Rewrite all of the data below, swapping "window" for "dialog" and changing nothing else. Leave out the pictures.
▬▬▬
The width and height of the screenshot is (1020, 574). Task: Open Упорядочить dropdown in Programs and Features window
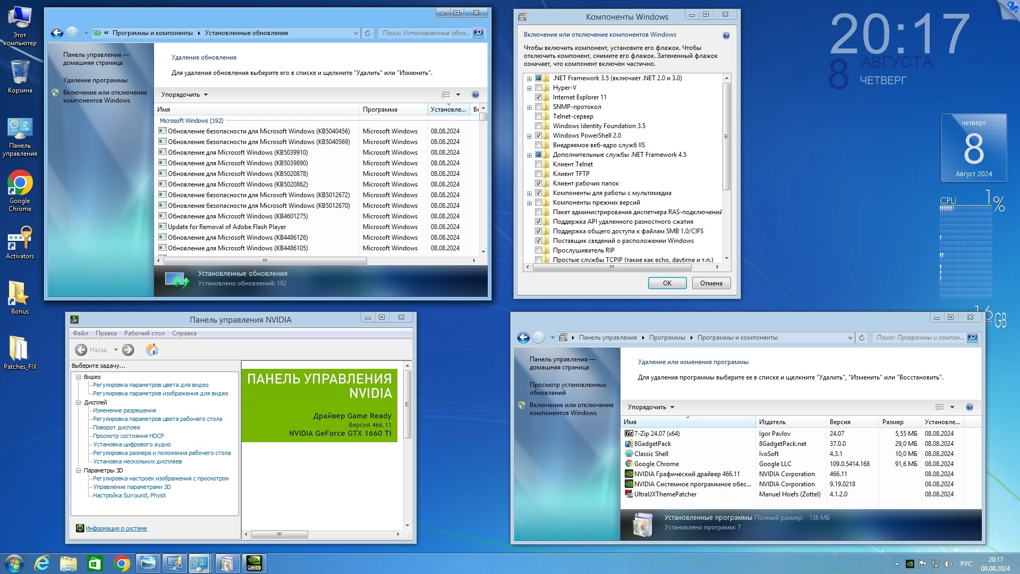(x=650, y=407)
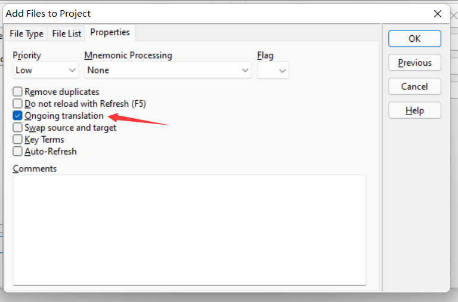The width and height of the screenshot is (458, 302).
Task: Click the Previous button
Action: [x=414, y=63]
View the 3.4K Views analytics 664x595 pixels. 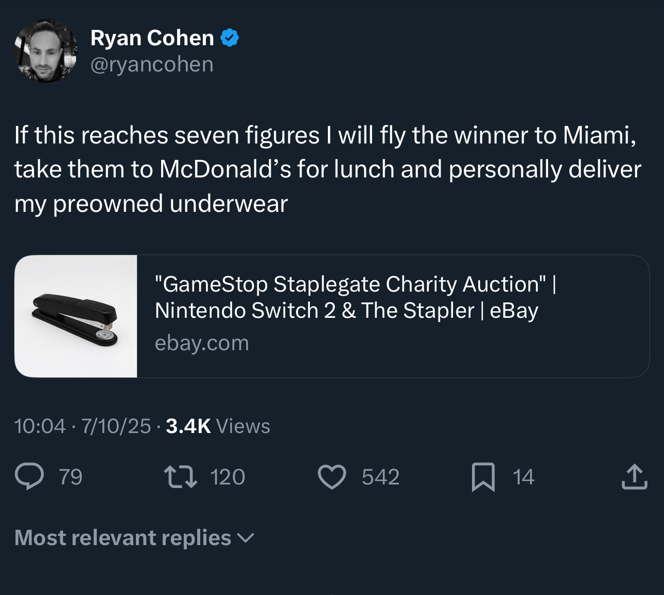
▬▬▬
__RESULT__
The width and height of the screenshot is (1020, 574). Task: Open Упорядочить dropdown in Programs and Features dialog
(x=650, y=407)
The width and height of the screenshot is (458, 302).
Task: Click the Previous button
Action: [x=414, y=63]
View the 3.4K Views analytics 664x595 pixels. 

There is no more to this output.